§ SOURCE PASSAGE:
I’ve been trying to learn a lot about motor control as I plan how to implement some robotics ideas I have. I have a ton of questions but to keep this post relatively focused I’ll just ask a few of them…

I’ve been trying to get a handle on the way in which different controllers/drivers implement h-bridge switching. There seem to be a number of schemes for driving the four switches, and I’m having trouble figuring out what the pros and cons of the various methods are (or what method is being used, in some cases).

For instance, look at the Dual MC33926 or MC33887 Motor Driver Carrier. If you hold one of the IN lines high and PWM the other, you alternate between driving and back-EMF braking (if I understand correctly). But if you instead hold the IN lines steady and PWM one of the D lines, you alternate between driving and coasting (right?).

This kind of difference seems to be reflected at a higher level in the control schemes of the various motor controllers. The TReX Jr lets you specify a speed (PWM duty cycle) for both driving and braking. To me this implies that it’s switching between driving and coasting in “drive” mode, and between braking and coasting in “brake” mode (so it must be PWMing one of the D lines). By contrast, the Qik 2s9v1 doesn’t have a separate “brake” mode but does have a “coast” mode. Looking at the TB6612FNG datasheet, this makes sense – it doesn’t seem to support PWMing between drive and high-impedance, only drive and brake.

I guess my question is, does any of this matter? What are the pros and cons of the two schemes, or are they effectively identical for practical purposes? My intuition tells me that in applications where careful speed control is desired (balancing robot?) it might be better to PWM between drive and brake rather than drive and coast – does that make any sense?

Are there energy efficiency (battery life) considerations? What about regenerative braking? There are motor controllers that claim to recharge your battery when braking (I’d link, but you probably know what I’m talking about and it seems kinda rude to link to them on your forum). But I have trouble understanding why almost any H-bridge control scheme wouldn’t pump energy back into the batteries during braking. It’s gotta go somewhere, and it’s either into the battery or lost as heat (in the freewheel diodes?)

§ EXERCISE TASKS:
A - Answer these about the forum post:
(i) Which motor controller lets you specify a speed for both driving and braking?
(ii) What mode does the Qik 2s9v1 have instead of a separate "brake" mode?
(iii) Where does the poster say braking energy ends up if it doesn't go into the battery?
B - Please rewrite the forum post starting at "I guess my question" and ending at "the freewheel diodes?)", changing "balancing robot" to "line-following robot".
The data after this point is separate from the forum post.

(Dataset entries)

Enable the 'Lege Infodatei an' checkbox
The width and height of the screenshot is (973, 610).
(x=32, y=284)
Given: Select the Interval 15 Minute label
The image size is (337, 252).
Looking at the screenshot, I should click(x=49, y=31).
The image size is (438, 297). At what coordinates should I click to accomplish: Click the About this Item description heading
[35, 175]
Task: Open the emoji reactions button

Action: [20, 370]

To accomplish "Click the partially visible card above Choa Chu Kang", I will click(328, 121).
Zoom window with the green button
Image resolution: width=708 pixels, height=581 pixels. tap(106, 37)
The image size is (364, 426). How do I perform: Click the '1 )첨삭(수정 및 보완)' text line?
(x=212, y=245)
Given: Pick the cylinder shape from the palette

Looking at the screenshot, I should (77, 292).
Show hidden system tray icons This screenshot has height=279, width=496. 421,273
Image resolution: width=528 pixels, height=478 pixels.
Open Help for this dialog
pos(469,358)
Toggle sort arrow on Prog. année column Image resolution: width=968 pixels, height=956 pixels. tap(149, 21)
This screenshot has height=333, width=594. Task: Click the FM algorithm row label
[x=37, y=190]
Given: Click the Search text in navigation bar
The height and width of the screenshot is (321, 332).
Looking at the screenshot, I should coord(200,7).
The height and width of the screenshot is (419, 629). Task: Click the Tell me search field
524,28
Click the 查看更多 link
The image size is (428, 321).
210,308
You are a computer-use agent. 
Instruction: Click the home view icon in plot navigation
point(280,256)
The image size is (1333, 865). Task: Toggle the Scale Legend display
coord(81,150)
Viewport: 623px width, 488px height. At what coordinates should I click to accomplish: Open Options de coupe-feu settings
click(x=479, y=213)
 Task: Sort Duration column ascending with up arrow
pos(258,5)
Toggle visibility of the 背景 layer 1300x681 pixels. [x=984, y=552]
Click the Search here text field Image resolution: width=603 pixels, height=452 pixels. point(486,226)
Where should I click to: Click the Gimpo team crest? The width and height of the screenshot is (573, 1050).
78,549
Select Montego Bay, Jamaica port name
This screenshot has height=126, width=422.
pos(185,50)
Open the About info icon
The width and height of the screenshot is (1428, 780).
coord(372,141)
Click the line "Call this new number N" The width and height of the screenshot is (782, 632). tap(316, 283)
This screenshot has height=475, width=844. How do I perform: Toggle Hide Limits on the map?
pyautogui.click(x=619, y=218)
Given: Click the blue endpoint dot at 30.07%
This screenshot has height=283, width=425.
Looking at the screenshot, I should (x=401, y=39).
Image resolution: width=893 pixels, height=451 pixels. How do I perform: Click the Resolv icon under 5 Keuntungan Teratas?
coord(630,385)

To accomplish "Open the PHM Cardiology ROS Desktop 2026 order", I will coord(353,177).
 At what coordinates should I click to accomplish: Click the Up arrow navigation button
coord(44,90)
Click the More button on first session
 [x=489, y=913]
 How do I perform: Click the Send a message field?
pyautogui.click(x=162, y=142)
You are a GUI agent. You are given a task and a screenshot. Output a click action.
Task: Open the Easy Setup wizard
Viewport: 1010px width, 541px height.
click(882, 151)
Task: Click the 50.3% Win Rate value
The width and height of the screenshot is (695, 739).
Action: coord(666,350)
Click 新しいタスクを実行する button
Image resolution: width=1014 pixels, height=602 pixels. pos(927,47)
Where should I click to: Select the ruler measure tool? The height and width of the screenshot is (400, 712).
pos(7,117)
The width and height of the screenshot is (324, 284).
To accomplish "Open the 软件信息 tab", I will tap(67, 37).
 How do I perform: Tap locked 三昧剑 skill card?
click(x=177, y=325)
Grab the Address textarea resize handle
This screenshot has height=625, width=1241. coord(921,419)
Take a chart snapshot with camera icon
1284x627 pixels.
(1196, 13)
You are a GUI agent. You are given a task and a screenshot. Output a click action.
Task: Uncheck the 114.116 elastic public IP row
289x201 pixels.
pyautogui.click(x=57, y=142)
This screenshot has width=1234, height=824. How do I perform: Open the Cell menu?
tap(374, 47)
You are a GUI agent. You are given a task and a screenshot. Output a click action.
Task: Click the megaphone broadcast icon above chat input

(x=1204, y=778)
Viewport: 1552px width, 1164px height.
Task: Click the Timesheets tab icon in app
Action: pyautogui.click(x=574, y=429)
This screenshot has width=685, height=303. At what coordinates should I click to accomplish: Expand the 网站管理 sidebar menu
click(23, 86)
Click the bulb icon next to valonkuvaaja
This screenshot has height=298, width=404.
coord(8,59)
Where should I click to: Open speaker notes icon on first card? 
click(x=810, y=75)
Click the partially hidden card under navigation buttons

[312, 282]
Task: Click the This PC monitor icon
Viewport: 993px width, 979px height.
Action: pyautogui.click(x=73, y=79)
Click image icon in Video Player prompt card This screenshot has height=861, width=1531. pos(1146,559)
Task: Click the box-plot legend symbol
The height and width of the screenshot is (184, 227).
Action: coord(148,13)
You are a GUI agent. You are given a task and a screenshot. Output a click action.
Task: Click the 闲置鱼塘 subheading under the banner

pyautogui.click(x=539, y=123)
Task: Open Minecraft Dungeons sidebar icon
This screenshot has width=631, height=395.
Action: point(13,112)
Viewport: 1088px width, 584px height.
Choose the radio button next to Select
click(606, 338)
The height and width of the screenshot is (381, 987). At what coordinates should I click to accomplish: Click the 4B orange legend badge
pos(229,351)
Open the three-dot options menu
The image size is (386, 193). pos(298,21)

§ ANSWER SET:
A -
(i) The TReX Jr.
(ii) A "coast" mode.
(iii) It is lost as heat.

B -
I guess my question is, does any of this matter? What are the pros and cons of the two schemes, or are they effectively identical for practical purposes? My intuition tells me that in applications where careful speed control is desired (line-following robot?) it might be better to PWM between drive and brake rather than drive and coast – does that make any sense?

Are there energy efficiency (battery life) considerations? What about regenerative braking? There are motor controllers that claim to recharge your battery when braking (I’d link, but you probably know what I’m talking about and it seems kinda rude to link to them on your forum). But I have trouble understanding why almost any H-bridge control scheme wouldn’t pump energy back into the batteries during braking. It’s gotta go somewhere, and it’s either into the battery or lost as heat (in the freewheel diodes?)